Task objective —
Every line below that contains the word "next" must be copied.

Source data —
▼▼▼

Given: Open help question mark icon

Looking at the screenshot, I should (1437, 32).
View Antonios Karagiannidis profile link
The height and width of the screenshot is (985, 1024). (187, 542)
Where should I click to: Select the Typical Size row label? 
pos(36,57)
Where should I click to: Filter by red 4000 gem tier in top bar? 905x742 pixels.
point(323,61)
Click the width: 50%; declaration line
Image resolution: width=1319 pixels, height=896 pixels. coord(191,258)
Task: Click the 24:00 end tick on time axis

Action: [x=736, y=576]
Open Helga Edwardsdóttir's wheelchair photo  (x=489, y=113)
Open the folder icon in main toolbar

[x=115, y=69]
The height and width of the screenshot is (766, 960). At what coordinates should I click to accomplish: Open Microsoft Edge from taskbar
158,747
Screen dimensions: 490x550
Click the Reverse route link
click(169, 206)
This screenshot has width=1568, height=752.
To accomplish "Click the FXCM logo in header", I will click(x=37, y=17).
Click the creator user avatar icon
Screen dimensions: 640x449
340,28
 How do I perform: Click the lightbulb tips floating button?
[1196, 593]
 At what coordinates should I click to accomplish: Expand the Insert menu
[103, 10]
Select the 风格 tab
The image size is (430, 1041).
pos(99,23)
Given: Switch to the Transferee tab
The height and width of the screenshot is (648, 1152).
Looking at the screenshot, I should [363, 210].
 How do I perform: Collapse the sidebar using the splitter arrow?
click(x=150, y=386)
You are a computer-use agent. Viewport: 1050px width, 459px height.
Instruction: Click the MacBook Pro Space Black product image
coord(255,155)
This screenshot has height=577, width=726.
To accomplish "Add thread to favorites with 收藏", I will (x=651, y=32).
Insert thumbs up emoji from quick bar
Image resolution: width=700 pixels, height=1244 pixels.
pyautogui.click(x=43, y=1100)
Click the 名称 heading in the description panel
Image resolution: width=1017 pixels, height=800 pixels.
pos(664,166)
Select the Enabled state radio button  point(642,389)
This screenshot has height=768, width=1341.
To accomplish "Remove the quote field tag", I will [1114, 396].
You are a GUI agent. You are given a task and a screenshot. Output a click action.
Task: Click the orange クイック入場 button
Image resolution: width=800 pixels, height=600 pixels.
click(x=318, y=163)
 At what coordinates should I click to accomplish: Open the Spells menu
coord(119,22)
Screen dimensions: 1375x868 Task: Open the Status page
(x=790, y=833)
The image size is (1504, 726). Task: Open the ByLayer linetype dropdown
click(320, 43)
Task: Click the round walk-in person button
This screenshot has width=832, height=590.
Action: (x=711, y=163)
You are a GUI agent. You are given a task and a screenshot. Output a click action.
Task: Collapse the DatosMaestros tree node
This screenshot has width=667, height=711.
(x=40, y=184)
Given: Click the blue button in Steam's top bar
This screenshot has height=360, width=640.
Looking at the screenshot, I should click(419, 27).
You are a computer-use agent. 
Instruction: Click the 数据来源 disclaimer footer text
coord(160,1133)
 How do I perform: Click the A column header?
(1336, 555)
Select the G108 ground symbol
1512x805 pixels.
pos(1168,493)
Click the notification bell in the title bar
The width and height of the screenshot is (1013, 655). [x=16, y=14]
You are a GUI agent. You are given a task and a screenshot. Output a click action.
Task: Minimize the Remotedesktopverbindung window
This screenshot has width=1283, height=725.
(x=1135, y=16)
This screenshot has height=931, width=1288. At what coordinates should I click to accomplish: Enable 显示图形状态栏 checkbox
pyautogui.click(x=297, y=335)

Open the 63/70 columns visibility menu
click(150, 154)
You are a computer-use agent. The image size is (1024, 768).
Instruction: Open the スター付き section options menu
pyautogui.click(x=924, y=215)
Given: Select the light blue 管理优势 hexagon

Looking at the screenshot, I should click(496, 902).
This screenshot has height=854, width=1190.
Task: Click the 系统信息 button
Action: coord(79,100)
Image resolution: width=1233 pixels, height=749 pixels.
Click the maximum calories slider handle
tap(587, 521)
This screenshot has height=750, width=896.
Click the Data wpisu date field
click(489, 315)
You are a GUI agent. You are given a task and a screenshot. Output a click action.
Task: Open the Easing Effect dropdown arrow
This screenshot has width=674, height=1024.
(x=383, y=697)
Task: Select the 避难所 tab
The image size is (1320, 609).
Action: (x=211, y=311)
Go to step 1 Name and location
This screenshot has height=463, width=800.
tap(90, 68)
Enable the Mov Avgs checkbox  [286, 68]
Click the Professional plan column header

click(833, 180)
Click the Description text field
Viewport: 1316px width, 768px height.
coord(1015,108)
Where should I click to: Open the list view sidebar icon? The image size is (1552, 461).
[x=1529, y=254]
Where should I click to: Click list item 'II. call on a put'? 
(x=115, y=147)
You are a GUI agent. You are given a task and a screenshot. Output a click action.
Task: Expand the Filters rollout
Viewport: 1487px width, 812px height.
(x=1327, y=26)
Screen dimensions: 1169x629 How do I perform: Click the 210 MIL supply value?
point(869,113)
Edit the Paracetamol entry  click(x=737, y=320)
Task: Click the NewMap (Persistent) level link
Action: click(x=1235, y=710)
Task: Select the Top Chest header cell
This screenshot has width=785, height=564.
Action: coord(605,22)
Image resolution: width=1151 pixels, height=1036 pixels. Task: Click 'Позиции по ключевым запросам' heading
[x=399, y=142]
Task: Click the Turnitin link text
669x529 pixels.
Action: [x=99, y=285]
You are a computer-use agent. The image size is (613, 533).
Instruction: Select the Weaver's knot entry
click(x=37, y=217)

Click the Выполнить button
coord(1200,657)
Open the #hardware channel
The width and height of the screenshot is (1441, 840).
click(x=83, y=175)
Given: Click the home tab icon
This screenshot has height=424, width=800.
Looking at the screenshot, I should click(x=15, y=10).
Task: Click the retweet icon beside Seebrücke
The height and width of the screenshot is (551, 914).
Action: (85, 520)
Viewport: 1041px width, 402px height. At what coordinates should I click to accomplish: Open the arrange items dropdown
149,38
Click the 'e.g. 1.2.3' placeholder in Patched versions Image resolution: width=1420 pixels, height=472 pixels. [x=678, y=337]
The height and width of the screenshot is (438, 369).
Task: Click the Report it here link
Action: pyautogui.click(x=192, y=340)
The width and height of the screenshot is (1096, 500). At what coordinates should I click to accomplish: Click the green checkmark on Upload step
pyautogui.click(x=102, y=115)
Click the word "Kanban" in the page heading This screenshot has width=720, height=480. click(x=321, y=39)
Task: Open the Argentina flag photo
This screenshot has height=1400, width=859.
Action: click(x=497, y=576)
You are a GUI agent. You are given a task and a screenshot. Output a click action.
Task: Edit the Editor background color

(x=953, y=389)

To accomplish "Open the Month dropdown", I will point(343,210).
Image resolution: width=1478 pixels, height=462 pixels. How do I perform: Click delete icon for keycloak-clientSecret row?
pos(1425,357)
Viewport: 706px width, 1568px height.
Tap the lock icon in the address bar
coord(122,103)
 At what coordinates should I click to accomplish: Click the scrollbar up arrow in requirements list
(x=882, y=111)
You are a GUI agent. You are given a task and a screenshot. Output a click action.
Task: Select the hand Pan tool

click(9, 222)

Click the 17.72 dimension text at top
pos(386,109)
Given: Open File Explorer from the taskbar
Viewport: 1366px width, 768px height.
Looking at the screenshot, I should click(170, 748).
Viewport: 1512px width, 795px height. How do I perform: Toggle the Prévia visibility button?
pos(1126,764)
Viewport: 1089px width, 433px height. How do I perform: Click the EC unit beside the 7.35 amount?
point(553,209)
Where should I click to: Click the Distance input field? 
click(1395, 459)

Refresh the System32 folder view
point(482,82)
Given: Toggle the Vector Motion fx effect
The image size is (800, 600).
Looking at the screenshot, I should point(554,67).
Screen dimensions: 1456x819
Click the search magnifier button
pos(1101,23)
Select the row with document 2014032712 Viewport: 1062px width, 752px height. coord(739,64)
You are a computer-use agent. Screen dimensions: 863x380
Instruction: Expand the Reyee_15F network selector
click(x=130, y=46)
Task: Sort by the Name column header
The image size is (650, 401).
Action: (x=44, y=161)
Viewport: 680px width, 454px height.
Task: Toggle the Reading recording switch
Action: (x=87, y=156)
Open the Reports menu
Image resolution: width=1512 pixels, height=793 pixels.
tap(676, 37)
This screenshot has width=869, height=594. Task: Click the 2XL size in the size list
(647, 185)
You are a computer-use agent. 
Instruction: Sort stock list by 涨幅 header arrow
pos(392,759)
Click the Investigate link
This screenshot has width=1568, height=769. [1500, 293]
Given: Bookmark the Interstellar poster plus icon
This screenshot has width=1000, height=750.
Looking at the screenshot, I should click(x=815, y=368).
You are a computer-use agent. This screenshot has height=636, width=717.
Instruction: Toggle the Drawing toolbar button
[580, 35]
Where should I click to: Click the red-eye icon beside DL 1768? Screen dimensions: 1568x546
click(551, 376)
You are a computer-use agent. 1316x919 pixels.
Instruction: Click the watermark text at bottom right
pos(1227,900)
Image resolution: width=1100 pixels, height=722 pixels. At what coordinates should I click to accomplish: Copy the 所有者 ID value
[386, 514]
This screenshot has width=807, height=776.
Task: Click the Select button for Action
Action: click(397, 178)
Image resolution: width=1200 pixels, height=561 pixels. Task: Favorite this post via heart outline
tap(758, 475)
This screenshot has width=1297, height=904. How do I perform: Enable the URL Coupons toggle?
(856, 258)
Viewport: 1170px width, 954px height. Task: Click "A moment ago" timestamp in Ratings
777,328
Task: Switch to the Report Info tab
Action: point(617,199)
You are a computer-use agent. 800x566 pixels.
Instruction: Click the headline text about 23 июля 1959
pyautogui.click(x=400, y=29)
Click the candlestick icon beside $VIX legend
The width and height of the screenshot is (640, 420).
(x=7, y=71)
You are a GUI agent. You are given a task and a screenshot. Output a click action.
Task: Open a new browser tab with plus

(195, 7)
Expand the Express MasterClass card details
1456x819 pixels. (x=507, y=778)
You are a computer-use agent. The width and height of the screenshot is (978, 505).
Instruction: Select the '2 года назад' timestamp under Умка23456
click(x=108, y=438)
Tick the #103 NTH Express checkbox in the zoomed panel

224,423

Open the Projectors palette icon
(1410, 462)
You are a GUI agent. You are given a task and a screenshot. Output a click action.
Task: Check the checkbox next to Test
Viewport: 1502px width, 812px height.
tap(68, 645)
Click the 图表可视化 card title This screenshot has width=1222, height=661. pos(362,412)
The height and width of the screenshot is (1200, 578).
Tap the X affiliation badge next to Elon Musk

▲▲▲

Completed exercise —
Task: Check the checkbox next to Test
Tap the X affiliation badge next to Elon Musk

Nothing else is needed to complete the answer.